DIIV (formerly Dive, the change coming just over a week ago) are a young, Brooklyn-bred four-piece making good, if not particularly original, music. It’s not an awful thing, their lack of originality. They’re still building a sound, trading heavily in old influences, piping it through effects and reverb pedals linked to frontman Zachary Cole Smith’s monstrous, jangling lead guitar, and packaging it up as a 7-inch or sub-60-minute live show. DIIV sound like first-generation offspring of indie’s lo-fi and summer-obsessed phase, mixed with late-’80s, early-’90s Brit dreampop and shoegaze. They’re touring in support of Oshin—their soon-to-be-released debut album on Captured Tracks—which, from the recently-released singles, sounds mature enough, arranged carefully and thoughtfully, traits not necessarily associated with a debut album from a band so young and so casually clumped together with other “fuzz-loving indie” acts. That “maturity” though, is easy enough to capture when the structure and sound has been so carefully followed and built before, by others, to varying degrees of success.
Smith seemed maybe nervous, maybe shy, maybe self-aware, standing in front of the really fun, really enthusiastic Valentine’s crowd.
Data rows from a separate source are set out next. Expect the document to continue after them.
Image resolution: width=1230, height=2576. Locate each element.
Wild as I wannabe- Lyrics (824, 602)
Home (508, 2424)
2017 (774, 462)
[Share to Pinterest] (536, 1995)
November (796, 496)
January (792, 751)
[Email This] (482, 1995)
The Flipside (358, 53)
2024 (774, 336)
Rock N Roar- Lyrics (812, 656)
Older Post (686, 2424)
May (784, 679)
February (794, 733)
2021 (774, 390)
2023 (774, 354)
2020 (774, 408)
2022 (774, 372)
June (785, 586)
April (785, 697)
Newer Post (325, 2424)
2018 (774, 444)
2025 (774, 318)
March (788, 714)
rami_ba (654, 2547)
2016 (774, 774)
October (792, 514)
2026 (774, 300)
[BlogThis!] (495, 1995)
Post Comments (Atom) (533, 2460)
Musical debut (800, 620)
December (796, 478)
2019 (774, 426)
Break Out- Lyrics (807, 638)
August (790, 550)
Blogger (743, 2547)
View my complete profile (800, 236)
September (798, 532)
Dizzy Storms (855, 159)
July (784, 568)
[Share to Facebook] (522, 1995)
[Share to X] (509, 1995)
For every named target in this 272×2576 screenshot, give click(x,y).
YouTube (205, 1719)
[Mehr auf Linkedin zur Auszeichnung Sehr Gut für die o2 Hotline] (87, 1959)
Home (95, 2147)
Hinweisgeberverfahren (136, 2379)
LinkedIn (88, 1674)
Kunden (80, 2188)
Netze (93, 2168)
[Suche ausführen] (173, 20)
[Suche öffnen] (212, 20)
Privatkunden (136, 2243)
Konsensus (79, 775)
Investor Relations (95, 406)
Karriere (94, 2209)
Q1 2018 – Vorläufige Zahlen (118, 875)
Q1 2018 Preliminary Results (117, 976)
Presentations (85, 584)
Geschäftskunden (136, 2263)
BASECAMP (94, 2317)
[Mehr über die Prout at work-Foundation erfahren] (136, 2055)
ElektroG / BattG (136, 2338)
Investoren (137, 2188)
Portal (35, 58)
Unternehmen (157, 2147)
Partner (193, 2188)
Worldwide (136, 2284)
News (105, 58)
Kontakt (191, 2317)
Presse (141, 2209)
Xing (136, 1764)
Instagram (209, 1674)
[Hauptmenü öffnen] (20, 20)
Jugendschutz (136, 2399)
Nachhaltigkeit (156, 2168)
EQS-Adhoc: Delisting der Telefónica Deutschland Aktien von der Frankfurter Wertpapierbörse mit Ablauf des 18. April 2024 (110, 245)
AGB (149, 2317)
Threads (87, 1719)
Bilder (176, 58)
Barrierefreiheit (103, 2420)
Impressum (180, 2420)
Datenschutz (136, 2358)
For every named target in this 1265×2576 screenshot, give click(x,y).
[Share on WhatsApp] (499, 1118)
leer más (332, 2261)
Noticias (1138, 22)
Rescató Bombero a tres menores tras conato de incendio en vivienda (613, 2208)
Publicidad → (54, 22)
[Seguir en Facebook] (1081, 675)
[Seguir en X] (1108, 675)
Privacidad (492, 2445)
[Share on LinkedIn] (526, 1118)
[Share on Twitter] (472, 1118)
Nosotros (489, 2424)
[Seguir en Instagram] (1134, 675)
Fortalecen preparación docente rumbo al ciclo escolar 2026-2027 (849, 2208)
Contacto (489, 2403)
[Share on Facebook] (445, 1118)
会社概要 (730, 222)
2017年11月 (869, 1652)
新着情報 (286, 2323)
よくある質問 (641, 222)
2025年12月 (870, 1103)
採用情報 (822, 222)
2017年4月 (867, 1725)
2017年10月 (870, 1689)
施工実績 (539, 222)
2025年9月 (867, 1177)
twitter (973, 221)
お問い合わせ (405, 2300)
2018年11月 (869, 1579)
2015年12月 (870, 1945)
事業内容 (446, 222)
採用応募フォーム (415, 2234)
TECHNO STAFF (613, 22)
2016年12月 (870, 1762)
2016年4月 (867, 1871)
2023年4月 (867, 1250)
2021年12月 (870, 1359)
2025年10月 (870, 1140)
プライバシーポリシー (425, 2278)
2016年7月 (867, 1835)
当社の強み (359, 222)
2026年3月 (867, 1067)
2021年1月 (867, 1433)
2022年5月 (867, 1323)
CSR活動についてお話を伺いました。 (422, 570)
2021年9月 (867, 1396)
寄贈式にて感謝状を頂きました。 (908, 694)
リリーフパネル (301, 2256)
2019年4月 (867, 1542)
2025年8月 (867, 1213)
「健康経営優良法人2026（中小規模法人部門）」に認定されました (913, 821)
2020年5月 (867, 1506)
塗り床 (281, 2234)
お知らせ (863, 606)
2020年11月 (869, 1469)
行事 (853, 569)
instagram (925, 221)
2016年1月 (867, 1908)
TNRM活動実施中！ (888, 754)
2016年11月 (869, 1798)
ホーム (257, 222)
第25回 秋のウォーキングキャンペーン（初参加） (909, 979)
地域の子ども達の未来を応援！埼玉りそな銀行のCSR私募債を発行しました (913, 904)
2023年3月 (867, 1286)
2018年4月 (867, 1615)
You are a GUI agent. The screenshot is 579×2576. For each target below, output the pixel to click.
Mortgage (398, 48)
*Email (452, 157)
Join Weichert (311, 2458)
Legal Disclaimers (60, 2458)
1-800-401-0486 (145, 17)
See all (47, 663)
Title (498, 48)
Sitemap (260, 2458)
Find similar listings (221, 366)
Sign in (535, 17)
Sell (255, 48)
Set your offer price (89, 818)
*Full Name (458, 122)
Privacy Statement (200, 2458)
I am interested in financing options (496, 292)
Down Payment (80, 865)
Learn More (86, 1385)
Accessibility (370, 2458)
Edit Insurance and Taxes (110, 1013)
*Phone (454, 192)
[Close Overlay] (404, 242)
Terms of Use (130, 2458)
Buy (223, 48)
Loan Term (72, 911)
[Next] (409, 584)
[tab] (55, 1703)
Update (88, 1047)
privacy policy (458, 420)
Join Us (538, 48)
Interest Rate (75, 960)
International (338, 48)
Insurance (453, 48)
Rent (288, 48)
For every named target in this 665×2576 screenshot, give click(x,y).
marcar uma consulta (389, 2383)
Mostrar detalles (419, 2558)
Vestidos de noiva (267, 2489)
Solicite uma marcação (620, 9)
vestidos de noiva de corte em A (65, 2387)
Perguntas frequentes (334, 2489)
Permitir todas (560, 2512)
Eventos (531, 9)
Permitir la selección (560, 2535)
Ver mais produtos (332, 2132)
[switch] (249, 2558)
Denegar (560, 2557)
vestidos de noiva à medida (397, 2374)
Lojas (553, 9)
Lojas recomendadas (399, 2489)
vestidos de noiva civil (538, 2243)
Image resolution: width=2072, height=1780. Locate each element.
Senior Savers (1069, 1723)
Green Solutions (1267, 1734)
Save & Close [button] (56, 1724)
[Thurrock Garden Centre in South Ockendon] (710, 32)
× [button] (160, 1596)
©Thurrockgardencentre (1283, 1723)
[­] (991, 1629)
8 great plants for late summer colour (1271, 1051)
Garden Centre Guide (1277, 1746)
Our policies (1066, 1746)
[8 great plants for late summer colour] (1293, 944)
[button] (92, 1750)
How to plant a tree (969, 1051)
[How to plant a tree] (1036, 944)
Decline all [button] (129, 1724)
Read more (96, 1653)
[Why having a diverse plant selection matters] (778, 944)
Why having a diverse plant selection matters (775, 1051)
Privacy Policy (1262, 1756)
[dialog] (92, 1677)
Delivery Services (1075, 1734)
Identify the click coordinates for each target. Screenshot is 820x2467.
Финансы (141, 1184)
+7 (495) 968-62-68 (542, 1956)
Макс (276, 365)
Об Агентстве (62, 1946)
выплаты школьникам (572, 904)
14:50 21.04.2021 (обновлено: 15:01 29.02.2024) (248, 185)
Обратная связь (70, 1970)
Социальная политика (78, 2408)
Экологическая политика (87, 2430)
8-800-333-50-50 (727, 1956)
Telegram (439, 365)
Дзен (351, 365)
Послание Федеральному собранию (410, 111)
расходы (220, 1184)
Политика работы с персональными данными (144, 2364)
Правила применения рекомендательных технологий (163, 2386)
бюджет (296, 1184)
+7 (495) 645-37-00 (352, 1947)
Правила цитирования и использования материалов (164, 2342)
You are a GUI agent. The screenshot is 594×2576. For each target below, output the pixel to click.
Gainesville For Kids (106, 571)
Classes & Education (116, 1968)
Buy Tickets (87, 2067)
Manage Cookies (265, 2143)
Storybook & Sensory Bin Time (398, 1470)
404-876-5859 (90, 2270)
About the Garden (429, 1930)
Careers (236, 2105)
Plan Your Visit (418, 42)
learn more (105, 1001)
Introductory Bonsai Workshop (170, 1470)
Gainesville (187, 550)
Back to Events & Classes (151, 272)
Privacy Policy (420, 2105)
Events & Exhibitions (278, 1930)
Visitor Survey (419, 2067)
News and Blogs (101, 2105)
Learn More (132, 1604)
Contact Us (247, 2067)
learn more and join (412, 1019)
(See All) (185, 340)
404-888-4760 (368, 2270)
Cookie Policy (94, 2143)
He’d smirk at times, turn away from the crowd, aware he missed a note, aware he was singing a probably-too-personal lyric. He’d wrap songs with a simple “Thank you, we’re DIIV, thanks” that had the speed and intensity of someone really not interested in engaging in stage banter—either because he didn’t know what to say, or was too reserved to say it. To Pitchfork last month, Smith said “[I] always intended for [DIIV] to grow up in the public eye,” which is clearly what’s happening here. I’m willing to buy that, and have.
Later, Frankie Rose and her backing three piece offered a counterpoint to DIIV’s youthful exuberance and sense of musical discovery. Rose, at 33, has passed the three decade mark, a milestone for musicians operating within a group of genres too often obsessed with youth and youth culture. Her age has led her to know the music she wants to make. Of turning 30, aging gracefully, and losing some of the sound that marked her earlier music (Vivian Girls, Crystal Stilts, Frankie Rose and the Outs), Rose recently told the Village Voice she knows herself better, “work[s] with what [she’s] got” and knew she had to make a different record, something “bigger and cleaner and more cinematic” when compared to her previous work. She did, on this year’s Slumberland-released Interstellar, an album whose tracks were the centerpiece for her short, charming set.
Rose too, like Smith, seemed overly self-aware, to the point where it may have actually hindered her set. She admitted to not being able to play slow songs live—“too much going on”—and would laugh or roll her eyes through the la-la’s and ooh-aah’s that bridged chorus to verse. She was hyper-aware that she was on stage, performing for a small group, with musical idols playing upstairs (she professed her love for Pierced Arrows, ex-Dead Moon, openly wishing they’d finish their set early to come down and watch her). When Rose did ignore those tendencies, and let tracks like “Interstellar” fly, she shone.